How do onion septic tanks work

The septic tank - how it is constructed, how it works and what you have to pay attention to

Use of septic tanks

Septic tanks are used purely for the treatment of household wastewater. They are still very common systems, especially in older houses.

According to the new EU Water Framework Directive, they will no longer receive a permit under water law from 2015. The new water framework guideline stipulates that from this point onwards every small wastewater treatment plant must have a biological purification stage.

Older systems must be retrofitted accordingly by this point in time. In the case of three-chamber sewage treatment plants, however, this is possible without any problems in most cases.

In some federal states, the cost of retrofitting is covered by appropriate funding.

In Bavaria and Thuringia this is 1,500 EUR each, in Schleswig-Holstein and Mecklenburg-Western Pomerania 770 EUR and 750 EUR, respectively. The state of Saxony is making EUR 1,000 available for retrofitting.

The prerequisite for retrofitting, however, is that the existing septic tank is still completely sealed. If this is not the case, it is more worthwhile to build a new small wastewater treatment plant.

How the septic tank works

A septic tank basically works through sedimentation. This means that all solid dirt particles that are present or dissolved in the wastewater settle within the septic tank after a certain time.

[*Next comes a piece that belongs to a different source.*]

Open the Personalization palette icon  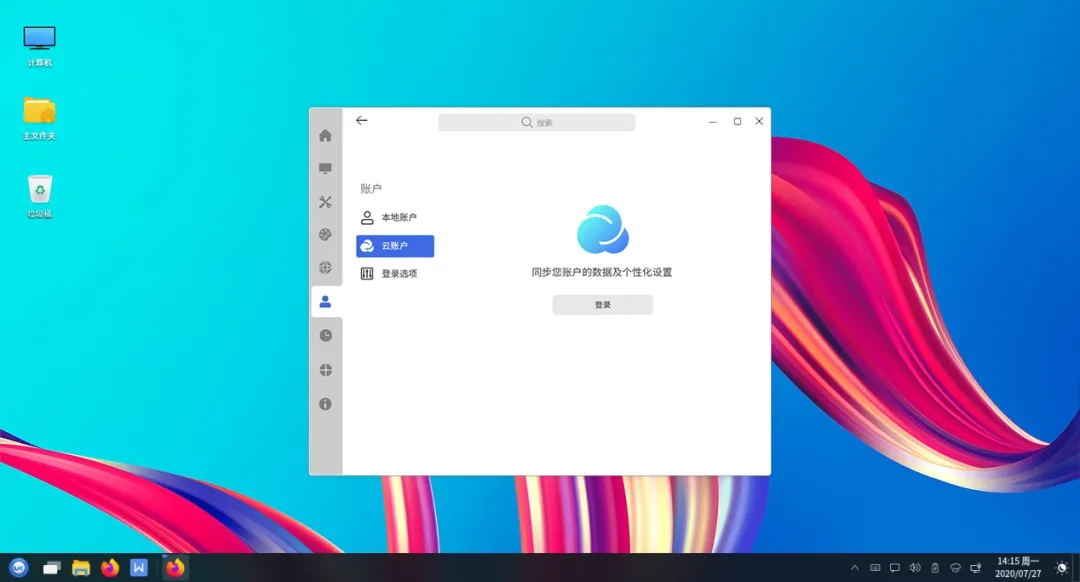point(324,235)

They then form what is known as sewage sludge. Above the water surface there is usually a layer of floating sludge.

Rotting after about two to three months reduces the volume of sludge to a fraction of the original amount.

The so-called clear water can then be sucked off with the help of a suction vehicle, fed into a receiving water or trickled into it. However, due to its very high nitrate content, it is a heavy burden both for water and for the soil.

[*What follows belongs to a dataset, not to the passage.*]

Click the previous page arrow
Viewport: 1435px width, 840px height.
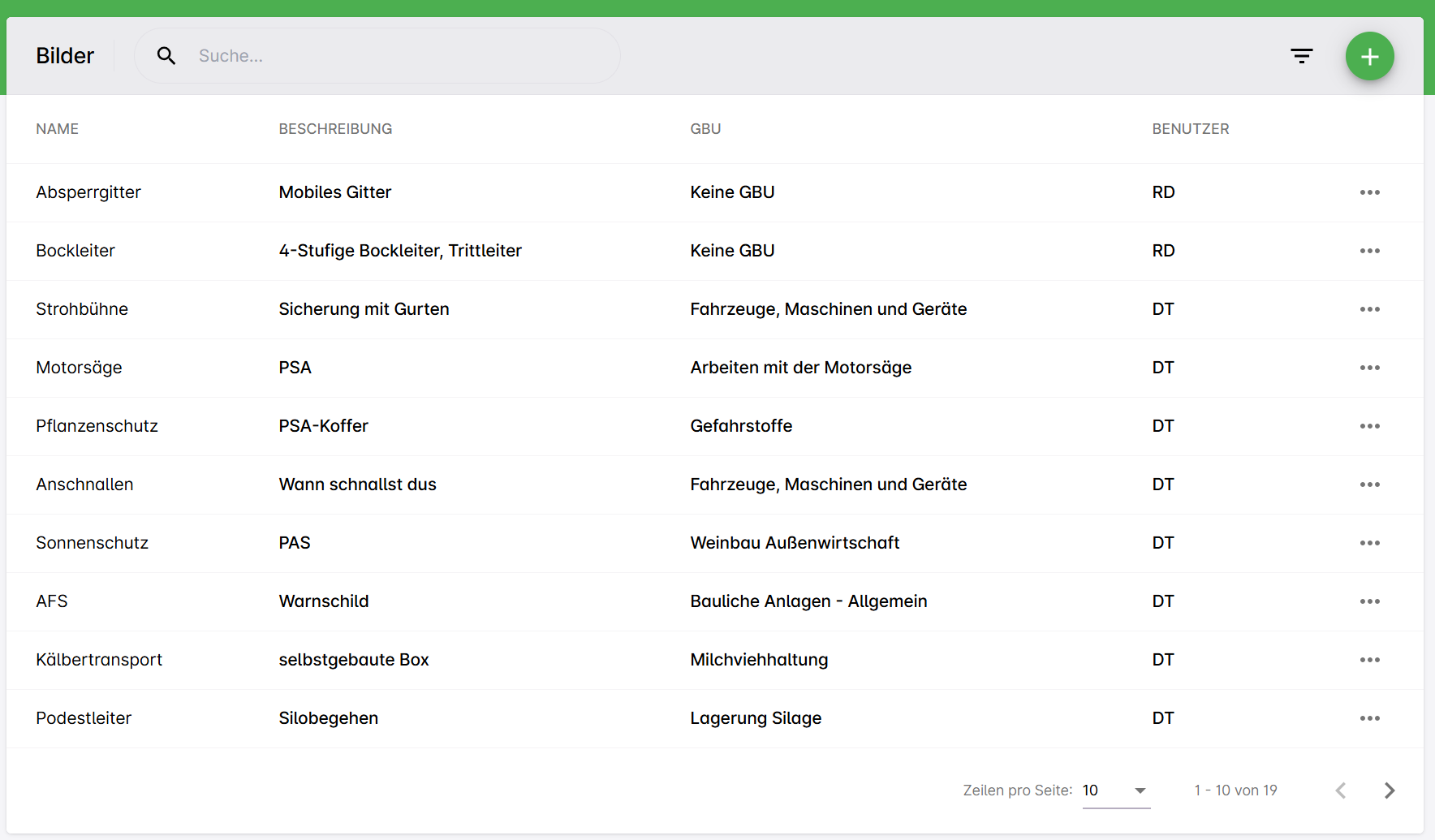click(1341, 790)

This is why such disposal is no longer permitted in the future.

Three-chamber septic tanks have a slightly different mode of operation, and the septic tank is also a widespread special form of septic tank. It will also no longer be permitted in the future.

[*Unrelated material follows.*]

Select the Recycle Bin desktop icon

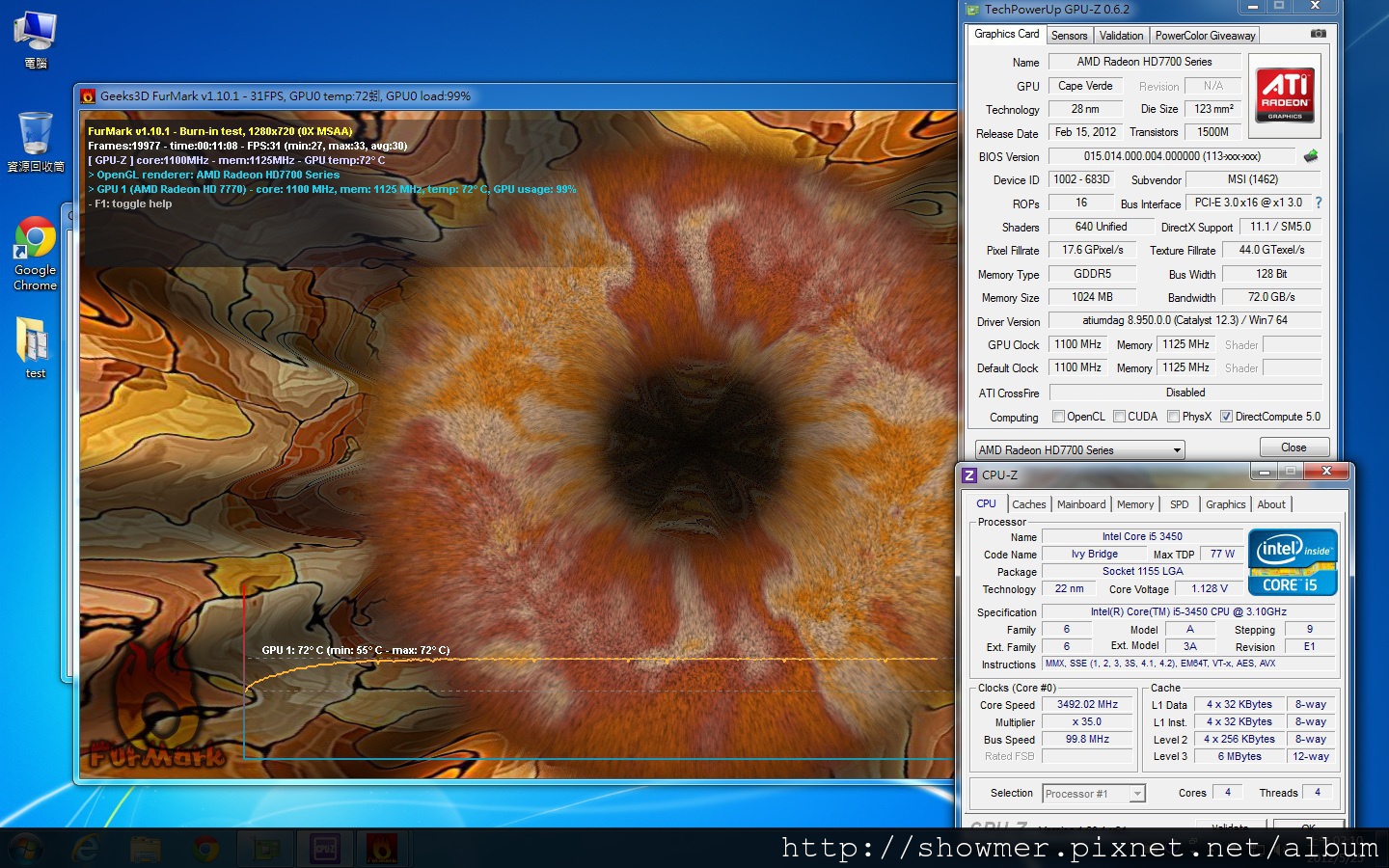pyautogui.click(x=35, y=141)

Alternatives to the septic tank

If retrofitting the septic tank is not possible, there are various alternatives.

Since the excavation and supply and discharge are already in place, it can often be exchanged for an SBR system without any problems. Plants using the activated sludge process that are not fed intermittently are also an option.

However, attention should be paid to the non-existent power connection at the septic tank, which must also be set up. But there are also small wastewater treatment plants that work with an existing or artificially created gradient, even without electricity, only with the help of gradient or water pressure.

Another alternative is the installation of a plant-based sewage treatment system. However, a relatively large amount of space is required here. Approximately four to five square meters of area must be expected per population equivalent (PE).

The existing septic tank can also be used as mechanical wastewater treatment for the plant-based sewage treatment plant. This means that only minor modifications are required. For plant-based sewage treatment systems, there are also do-it-yourself kits from around 1,000 EUR in stores.

Since a retrofitting or a new construction of the sewage treatment plant is absolutely necessary from 2015, it is worthwhile in any case to deal with the subject of small sewage treatment plants in more detail. In this way you can make an informed decision about the type of future wastewater treatment system for your own home.